Das sehen wir in der Sprachwissenschaft sehr entspannt. Sprache ändert sich laufend und unweigerlich, weil wir sie an unsere Lebensumstände anpassen. Derzeit fließt halt einiges an Englisch ein. Vor 200 Jahren war es Französisch, und in Zukunft wird es mal was anderes sein. Sprachwandel aufhalten oder nachhaltig beeinflussen zu wollen, ist verlorene Liebesmüh’. Das schafft nicht einmal die berühmte Academie Française, und die arbeitet schon seit dem 17. Jahrhundert stetig und seit 100 Jahren angesichts der Anglizismen umso verbissener daran, das Französische "rein" zu halten.

Eine Person fotografiert ein blaues Plakat mit der weißen Aufschrift „why?“.

Wie viel Englisch haben Sie im Straßenbild von Wien gefunden?

Nur etwa zehn Prozent, 40 Prozent sind Deutsch, nur zwei Prozent andere Sprachen. Der Rest sind Artefakte, die keiner Sprache eindeutig zuordenbar sind: Ziffern und Kürzel wie zum Beispiel bei den Schrauben, aber auch Aufschriften, die sich auf Namen oder URLs beschränken.
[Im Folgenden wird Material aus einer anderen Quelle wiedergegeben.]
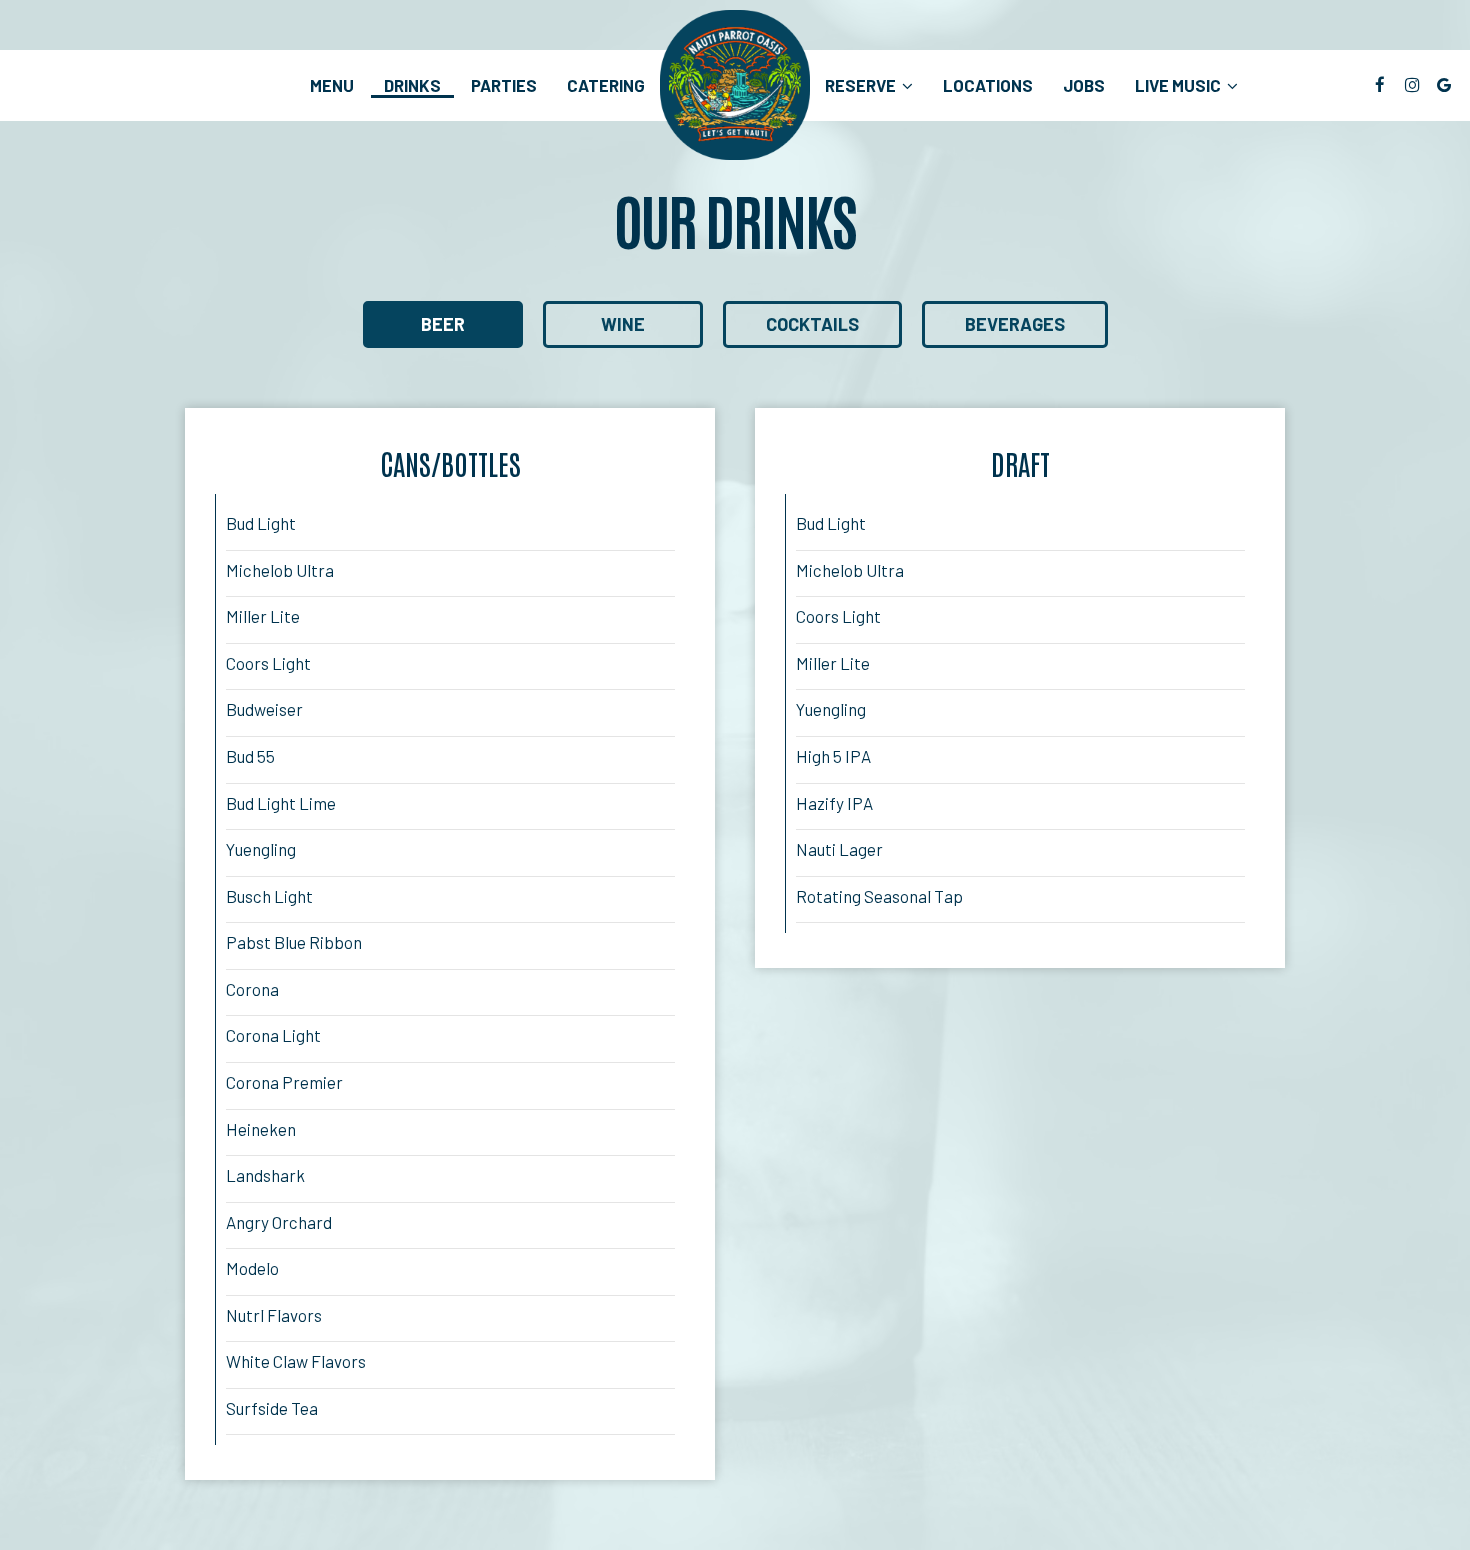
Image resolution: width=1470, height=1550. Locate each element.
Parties (504, 85)
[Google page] (1444, 85)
Nur weniger als ein Prozent kommt übrigens aus dem österreichischen Dialekt.

Noch zur Werbung: Warum locken die einen wie eh und je mit "Ausverkauf" und die anderen mit "Sale"?

Englisch suggeriert in Österreich nachweislich den Effekt von Modernität, Internationalität und Jugendlichkeit. Aber es hängt auch von der Kundschaft ab. Bei Jüngeren kommt das Englische besser an, da gibt es eine gewisse Erwartungshaltung, da ist "Sale" völlig normal. Meine Studierenden haben auch herausgefunden, dass Englisch im Lifestyle-Bereich besser wirkt als in der Gastronomie. Dort werden die Ausdrücke aus der englischen Küche nicht unbedingt mit Qualität und Vertrauenswürdigkeit verbunden.

Wo konnten Sie sich auf der Straße ein Lächeln nicht verkneifen?

Es gibt dankenswerterweise Menschen, die alltägliche Botschaften mit Humor gestalten. Legendär ist die Aufschrift auf einem Zeitungsständer einer Trafik im ersten Bezirk: Don’t let your Hunzi brunzi on my papers! So ein Schild ist die Belohnung für mindestens dreißig eintönig beschriftete Schrauben.

Ein Zeitungsstand mit verschiedenen Zeitungen und Zeitschriften, darunter „The Economist“ und „Die Zeit“.